Image from 'Unravel - knitwear in fashion' exhibition MOMU, Antwerp 2011. Thanks to Shady Chronicles Blog
It is perhaps on the level of economy that
Kawakubo’s ‘lace’ sweater diverges most significantly from Bataille’s notion of
the informe, and provides new insight
into the sweater’s titular reference to lace making. Lace, like knitting is a
fabric that is constructed from the enclosure of small spaces, but this
structural relationship aside, the two crafts differ significantly. Of course
both are labour intensive activities, but hand-made lace far outstrips hand
knitting in terms of the amount of time taken to produce an equal amount of
fabric. This fundamental difference of course results in lace’s most commonly
understood quality – its rarity and therefore value. As a result of its
costliness the history of lace is both violent and strangely corporeal,
littered with murders, and other more bizarre bodily contacts between fabric
and flesh. The stories of lengths of lace bound around the body, of being
secreted amongst corpses and even inserted underneath the skinned pelts of
dogs, all in order to escape the heavy tax duties imposed on lace during the
height of its popularity, suggest a discourse that juxtaposes the prized with
the worthless similar to Bataille’s consideration of the “movement from refuse to ideal.”[iii]
But Kawakubo’s ‘lace’ sweater is far from
refuse, even if it could be argued it is masquerading as such. Its
classification as ‘fashion’ elevates it from its contingent knitting groups of
the second-hand, the moth-eaten, and the thread-bare and passes from formless
knitting to fully formed fashion. As Bataille warns: “In this way formless is not only an adjective having such and such a meaning, but a
term serving to declassify, requiring in general that every thing should have a
form. What it designates does not, in any sense whatever, possess rights, and
everywhere gets crushed like a spider or an earthworm.”[iv] The economy of
fashion is such that Kawakubo’s sweater can only survive fleetingly as
‘formless’, its larval stage as an indeterminate form somewhere between
knitting and sculpture cannot be allowed and therefore lasts no longer than its
initial showing and then is swiftly transformed into its mature form – fashion.

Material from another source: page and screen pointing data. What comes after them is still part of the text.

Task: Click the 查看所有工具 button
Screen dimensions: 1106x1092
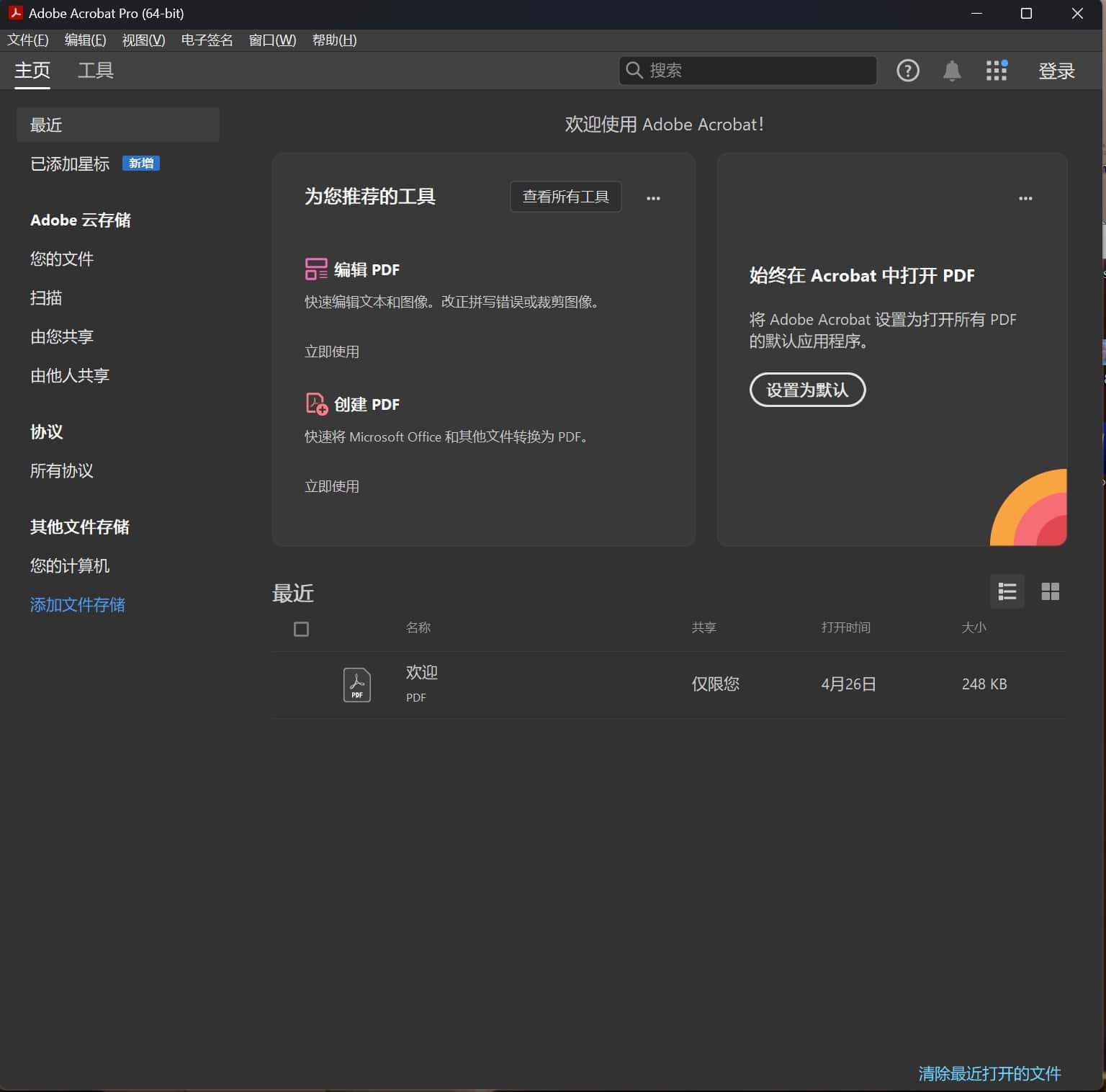Action: [x=565, y=197]
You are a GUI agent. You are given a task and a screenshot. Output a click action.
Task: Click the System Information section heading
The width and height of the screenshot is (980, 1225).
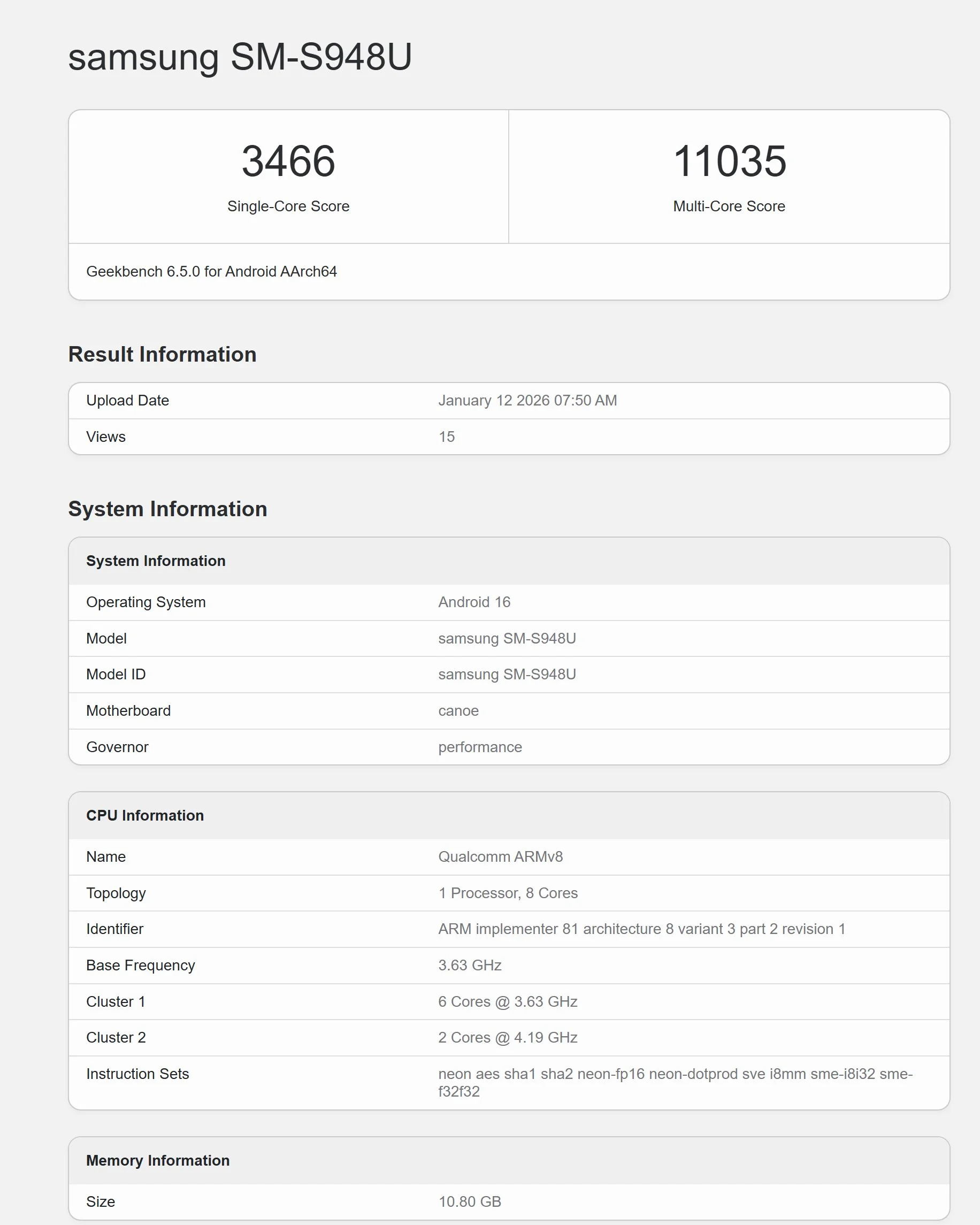click(x=167, y=509)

So it would seem that within the fashion industry at least formlessness is never allowed to remain so for long. Rei Kawakubo's 'lace' sweater momentarily seemed to fulfill Bataille's promise of the informe being not only an adjective but also an operation, however her work was swiftly categorised as conceptual fashion, and has become fossilised as such. 'Formless' fashion it seems is not permissible and as Bataille declared: "…does not, in any sense whatever, possess rights, and everywhere gets crushed like a spider or an earthworm."[v] So perhaps it is fitting that the only true architect or designer of the formless in fashion knitting: "… is something akin to a spider of a gob of spittle." – the moth.[vi]
Jonathan's paper "Knitting and Catastrophe" will be published in Issue 12:1 of the Textile Journal of Cloth and Culture alongside a selection of paper from the 'In the Loop' conference.